(Beginning of Excerpted records)

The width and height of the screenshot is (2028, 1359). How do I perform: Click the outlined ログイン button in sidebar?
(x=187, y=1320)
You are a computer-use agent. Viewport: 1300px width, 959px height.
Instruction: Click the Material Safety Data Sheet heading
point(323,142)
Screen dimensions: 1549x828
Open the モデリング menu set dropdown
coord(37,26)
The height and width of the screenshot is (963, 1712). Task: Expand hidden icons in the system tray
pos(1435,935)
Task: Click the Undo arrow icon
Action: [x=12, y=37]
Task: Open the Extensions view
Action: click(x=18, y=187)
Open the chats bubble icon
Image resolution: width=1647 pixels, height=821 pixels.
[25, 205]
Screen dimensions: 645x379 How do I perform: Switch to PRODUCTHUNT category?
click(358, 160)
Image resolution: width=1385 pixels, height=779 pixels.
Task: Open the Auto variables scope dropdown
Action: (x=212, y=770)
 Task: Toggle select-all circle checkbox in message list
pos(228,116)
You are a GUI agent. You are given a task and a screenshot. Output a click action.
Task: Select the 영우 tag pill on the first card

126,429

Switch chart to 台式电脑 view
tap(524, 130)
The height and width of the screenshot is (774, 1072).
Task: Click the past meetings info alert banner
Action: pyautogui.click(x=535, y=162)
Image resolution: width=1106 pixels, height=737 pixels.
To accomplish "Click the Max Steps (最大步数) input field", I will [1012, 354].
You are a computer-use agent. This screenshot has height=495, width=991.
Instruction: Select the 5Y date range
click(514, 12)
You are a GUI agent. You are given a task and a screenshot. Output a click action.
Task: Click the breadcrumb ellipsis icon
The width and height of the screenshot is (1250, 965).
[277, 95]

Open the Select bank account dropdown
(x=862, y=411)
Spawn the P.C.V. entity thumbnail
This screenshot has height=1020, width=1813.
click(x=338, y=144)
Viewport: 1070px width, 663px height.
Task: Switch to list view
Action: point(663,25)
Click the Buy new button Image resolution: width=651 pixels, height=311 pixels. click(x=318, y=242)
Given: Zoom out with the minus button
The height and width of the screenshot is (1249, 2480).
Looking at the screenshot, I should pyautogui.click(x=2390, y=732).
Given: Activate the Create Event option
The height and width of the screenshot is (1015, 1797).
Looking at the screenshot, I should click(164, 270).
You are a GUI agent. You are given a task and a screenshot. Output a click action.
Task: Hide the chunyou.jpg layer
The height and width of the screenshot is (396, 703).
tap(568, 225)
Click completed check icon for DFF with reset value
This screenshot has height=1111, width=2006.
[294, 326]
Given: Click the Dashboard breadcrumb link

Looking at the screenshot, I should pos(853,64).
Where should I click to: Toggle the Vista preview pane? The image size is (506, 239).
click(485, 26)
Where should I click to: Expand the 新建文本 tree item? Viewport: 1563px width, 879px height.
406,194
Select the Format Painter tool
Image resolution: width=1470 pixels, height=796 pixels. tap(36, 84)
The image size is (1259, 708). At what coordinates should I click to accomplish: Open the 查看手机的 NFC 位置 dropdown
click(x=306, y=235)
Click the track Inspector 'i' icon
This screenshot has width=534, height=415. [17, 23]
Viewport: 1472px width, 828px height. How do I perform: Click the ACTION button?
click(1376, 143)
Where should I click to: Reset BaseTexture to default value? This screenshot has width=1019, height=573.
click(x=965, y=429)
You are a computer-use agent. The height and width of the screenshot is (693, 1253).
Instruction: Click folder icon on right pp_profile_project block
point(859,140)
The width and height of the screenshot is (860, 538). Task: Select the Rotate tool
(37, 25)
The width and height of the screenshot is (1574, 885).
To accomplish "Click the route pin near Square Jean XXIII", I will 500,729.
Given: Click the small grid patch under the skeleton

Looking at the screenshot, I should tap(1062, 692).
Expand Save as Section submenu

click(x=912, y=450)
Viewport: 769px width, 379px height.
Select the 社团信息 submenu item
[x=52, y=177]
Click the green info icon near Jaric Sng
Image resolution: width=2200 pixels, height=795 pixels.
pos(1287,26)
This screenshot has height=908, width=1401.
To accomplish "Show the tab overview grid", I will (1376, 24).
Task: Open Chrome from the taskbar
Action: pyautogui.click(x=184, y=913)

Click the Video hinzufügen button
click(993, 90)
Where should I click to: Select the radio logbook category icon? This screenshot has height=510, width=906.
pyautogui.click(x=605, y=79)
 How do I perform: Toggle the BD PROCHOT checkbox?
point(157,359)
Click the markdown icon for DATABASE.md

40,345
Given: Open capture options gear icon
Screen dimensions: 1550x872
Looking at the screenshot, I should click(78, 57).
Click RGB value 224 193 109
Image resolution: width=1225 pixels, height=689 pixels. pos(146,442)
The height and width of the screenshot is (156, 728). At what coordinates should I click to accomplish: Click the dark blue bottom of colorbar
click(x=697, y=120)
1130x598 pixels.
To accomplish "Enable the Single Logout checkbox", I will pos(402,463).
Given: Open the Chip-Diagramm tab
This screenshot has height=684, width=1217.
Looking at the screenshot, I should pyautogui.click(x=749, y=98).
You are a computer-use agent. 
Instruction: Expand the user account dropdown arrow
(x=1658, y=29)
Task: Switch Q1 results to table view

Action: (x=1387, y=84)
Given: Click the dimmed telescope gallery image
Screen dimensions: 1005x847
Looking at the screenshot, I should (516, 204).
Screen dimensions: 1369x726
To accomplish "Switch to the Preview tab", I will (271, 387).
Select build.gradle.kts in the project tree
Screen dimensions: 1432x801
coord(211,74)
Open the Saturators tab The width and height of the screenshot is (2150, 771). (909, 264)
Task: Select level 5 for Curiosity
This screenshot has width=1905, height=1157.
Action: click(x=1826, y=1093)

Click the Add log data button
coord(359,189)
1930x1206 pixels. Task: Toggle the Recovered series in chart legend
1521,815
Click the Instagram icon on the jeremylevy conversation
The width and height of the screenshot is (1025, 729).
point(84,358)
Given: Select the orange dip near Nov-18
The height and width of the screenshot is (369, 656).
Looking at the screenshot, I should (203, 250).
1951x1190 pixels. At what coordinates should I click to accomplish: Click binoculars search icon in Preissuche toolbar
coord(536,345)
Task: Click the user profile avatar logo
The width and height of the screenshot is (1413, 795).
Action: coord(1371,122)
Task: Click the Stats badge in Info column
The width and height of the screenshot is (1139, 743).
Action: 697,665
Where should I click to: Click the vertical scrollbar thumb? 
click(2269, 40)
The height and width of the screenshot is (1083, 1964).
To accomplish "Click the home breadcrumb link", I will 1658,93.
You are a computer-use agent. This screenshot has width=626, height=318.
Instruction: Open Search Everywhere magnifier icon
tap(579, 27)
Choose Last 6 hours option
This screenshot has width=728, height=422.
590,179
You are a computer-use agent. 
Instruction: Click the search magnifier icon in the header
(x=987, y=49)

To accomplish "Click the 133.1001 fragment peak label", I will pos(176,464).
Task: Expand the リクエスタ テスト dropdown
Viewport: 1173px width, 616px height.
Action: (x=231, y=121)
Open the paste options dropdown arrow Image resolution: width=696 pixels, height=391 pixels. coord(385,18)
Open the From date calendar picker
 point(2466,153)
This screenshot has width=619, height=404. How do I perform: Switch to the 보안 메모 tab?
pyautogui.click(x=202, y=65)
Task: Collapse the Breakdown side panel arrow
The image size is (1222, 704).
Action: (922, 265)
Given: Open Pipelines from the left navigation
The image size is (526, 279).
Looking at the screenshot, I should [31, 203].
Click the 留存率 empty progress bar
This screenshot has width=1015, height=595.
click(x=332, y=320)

(End of Excerpted records)

# Your instructions
Each line in which the string "near" is found must be copied from the data.

# Exercise output
To accomplish "Click the route pin near Square Jean XXIII", I will 500,729.
Click the green info icon near Jaric Sng
Given: Select the orange dip near Nov-18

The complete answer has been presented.